Laurin v. Oklahoma State Regents For Higher Education
Decision Date | 05 June 1950 |
Docket Number | No. 34,34 |
Citation | 70 S.Ct. 851,339 U.S. 637,94 L.Ed. 1149 |
Parties | McLAURIN v. OKLAHOMA STATE REGENTS FOR HIGHER EDUCATION et al |
Court | U.S. Supreme Court |
Messrs. Amos T. Hall, Tulsa, Okl., Robert L. Carter, Washington, D.C., for appellant.
Mr. Fred Hansen, Oklahoma City, Okl., for appellees.
In this case, we are faced with the question whether a state may, after admitting a student to graduate instruction in its state university, afford him different treatment from other students solely because of his race. We decide only this issue; see Sweatt v. Painter, 339 U.S. 629, 70 S.Ct. 848.
Appellant is a Negro citizen of Oklahoma. Possessing a Master's degree, he applied for admission to the University of Oklahoma in order to pursue studies and courses leading to a Doctorate in Education. At that time, his application was denied, solely because of his race. The school authorities were required to exclude him by the Oklahoma statutes, 70 Okl.Stat. (1941) §§ 455, 456, 457, which made it a misdemeanor to maintain or operate, teach or attend a school at which both whites and Negroes are enrolled or taught. Appellant filed a complaint requesting injunctive relief, alleging that the action of the school authorities and the statutes upon which their action was based were unconstitutional and deprived him of the equal protection of the laws. Citing our decisions in State of Missouri ex rel. Gaines v. Canada, 1938, 305 U.S. 337, 59 S.Ct. 232, 83 L.Ed. 208, and Sipuel v. Board of Regents, 1948, 332 U.S. 631, 68 S.Ct. 299, 92 L.Ed. 247, a statutory three-judge District Court held, 87 F.Supp. 526, that the State had a constitutional duty to provide him with the education he sought as soon as it provided that education for applicants of any other group. It further held that to the extent the Oklahoma statutes denied him admission they were unconstitutional and void. On the assumption, however, that the State would follow the constitutional mandate, the court refused to grant the injunction, retaining jurisdiction of the cause with full power to issue any necessary and proper orders to secure McLaurin the equal protection of the laws.

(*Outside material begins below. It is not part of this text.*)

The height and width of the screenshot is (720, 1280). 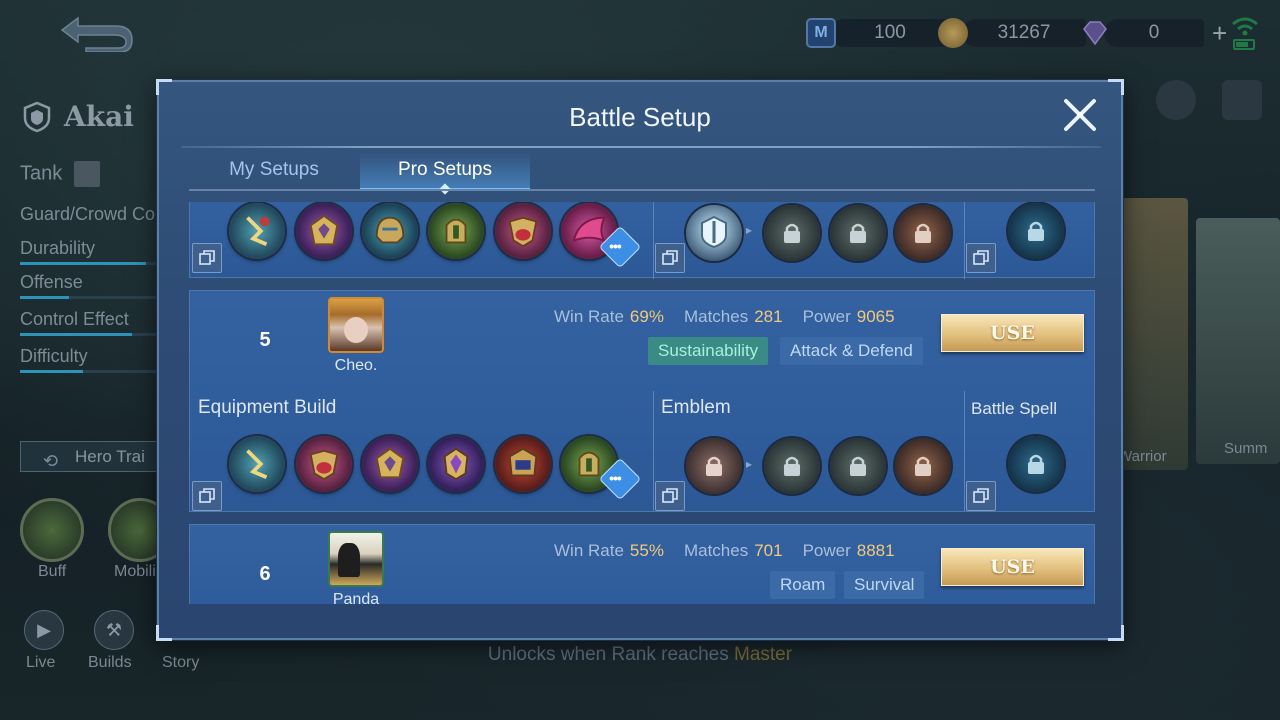 I want to click on voice-icon, so click(x=1176, y=100).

Following this decision, the Oklahoma legislature amended these statutes to permit the admission of Negroes to institutions of higher learning attended by white students, in cases where such institutions offered courses not available in the Negro schools. The amendment provided, however, that in such cases the program of instruction 'shall be given at such colleges or institutions of higher education upon a segregated basis.'1 Appel- lant was thereupon admitted to the University of Oklahoma Graduate School. In apparent conformity with the amendment, his admission was made subject to 'such rules and regulations as to segregation as the President of the University shall consider to afford Mr. G. W. McLaurin substantially equal educational opportunities as are afforded to other persons seeking the same education in the Graduate College,' a condition which does not appear to have been withdrawn. Thus he was required to sit apart at a designated desk in an anteroom adjoining the classroom; to sit at a designated desk on the mezzanine floor of the library, but not to use the desks in the regular reading room; and to sit at a designated table and to eat at a different time from the other students in the school cafeteria.

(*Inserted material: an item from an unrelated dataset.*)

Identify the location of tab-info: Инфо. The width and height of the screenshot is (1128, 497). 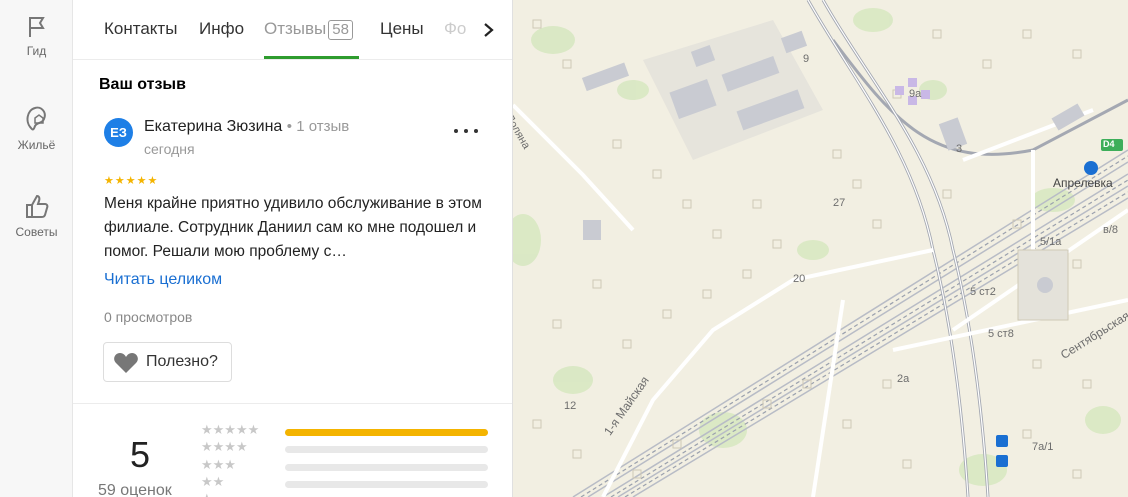
(222, 29).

To remove these conditions, appellant filed a motion to modify the order and judgment of the District Court. That court held that such treatment did not violate the provisions of the Fourteenth Amendment and denied the motion. 87 F.Supp. 528. This appeal followed.
In the interval between the decision of the court below and the hearing in this Court, the treatment afforded appellant was altered. For some time, the section of the classroom in which appellant sat was surrounded by a rail on which there was a sign stating, 'Reserved For Colored,' but these have been removed. He is now assigned to a seat in the classroom in a row specified for colored students; he is assigned to a table in the library on the main floor; and he is permitted to eat at the same time in the cafeteria as other students, although here again he is assigned to a special table.